How the West Can Aid Former Soviet Union
AS the Commonwealth of Independent States begins its second year of existence, its future is unclear. The prospects for stability across the entire territory of the former Soviet Union are poor. The expanse that was the USSR has become a vast zone of political uncertainty in which civil wars flare, economic crises deepen, and orderly civilian and military authority is threatened by anarchy.
The West behaves, however, as if the old Soviet empire has at least found new governmental clothing in the form of 15 republican governments and a commonwealth in which two-thirds of these governments participate. Everyone acknowledges that these governments face enormous problems and that many of them lack the will to implement necessary reforms. But there's more or, rather, less to it than that.

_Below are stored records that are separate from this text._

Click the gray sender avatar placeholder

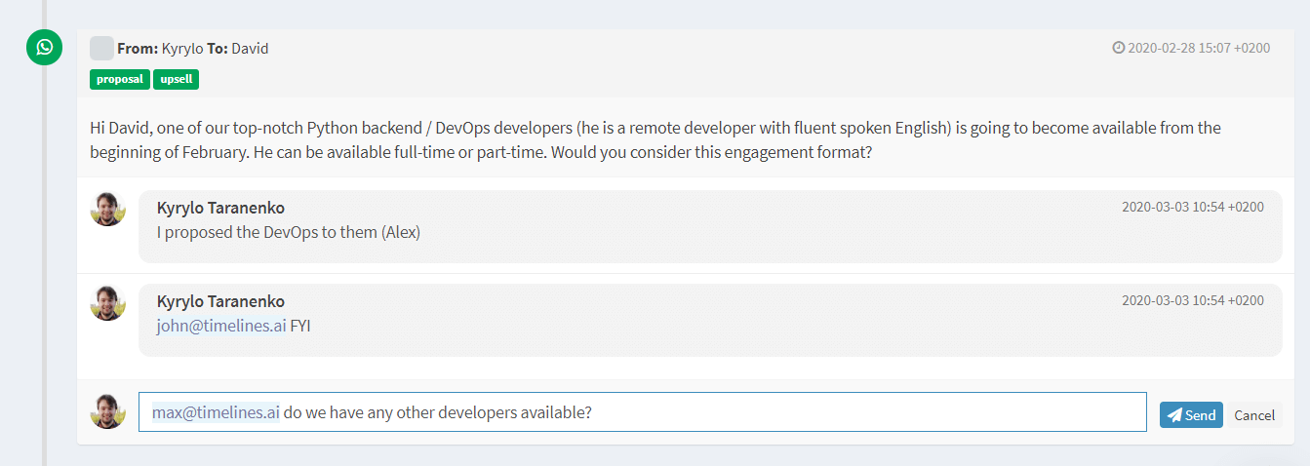coord(101,49)
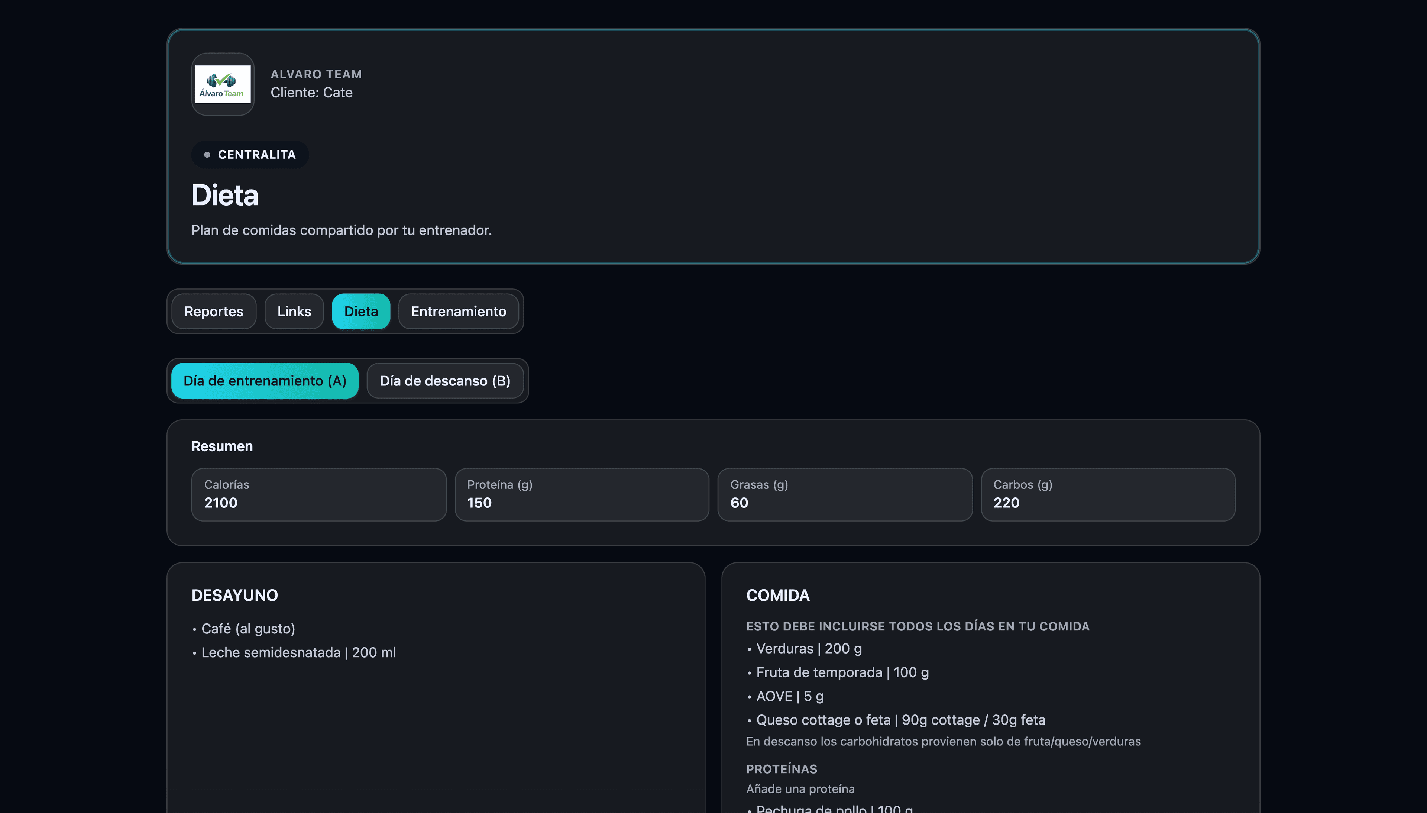Select the Dieta tab
The width and height of the screenshot is (1427, 813).
361,312
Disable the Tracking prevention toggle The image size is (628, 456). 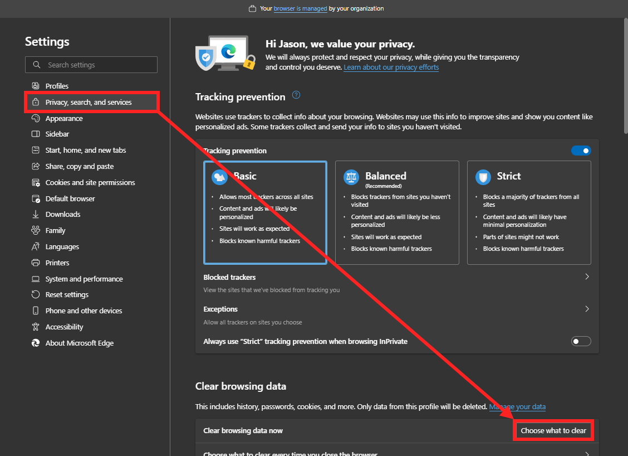581,151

What's lacking to a very serious degree is government itself. Like the emperor in the old fairy tale, much of the former empire is - if not naked - far less clothed in government than is admitted.
Officially, the Soviet Union has been reorganized into 15 sovereign states whose claims to independence have been widely recognized by the international community. On the surface this seems to be a relatively neat tidying up following the collapse of the world's last and largest empire.
The realities are otherwise. The empire has yet to stop collapsing, and it is either wishful thinking or self-deception to ignore the anarchic conditions that now exist and threaten to worsen.
Consider the following: The war between Azerbaijan and Armenia over Nagorno-Karabakh is entering its sixth year, the belligerents equipped by weapons stolen from or sold by a demoralized Russian Army beyond the control of Moscow.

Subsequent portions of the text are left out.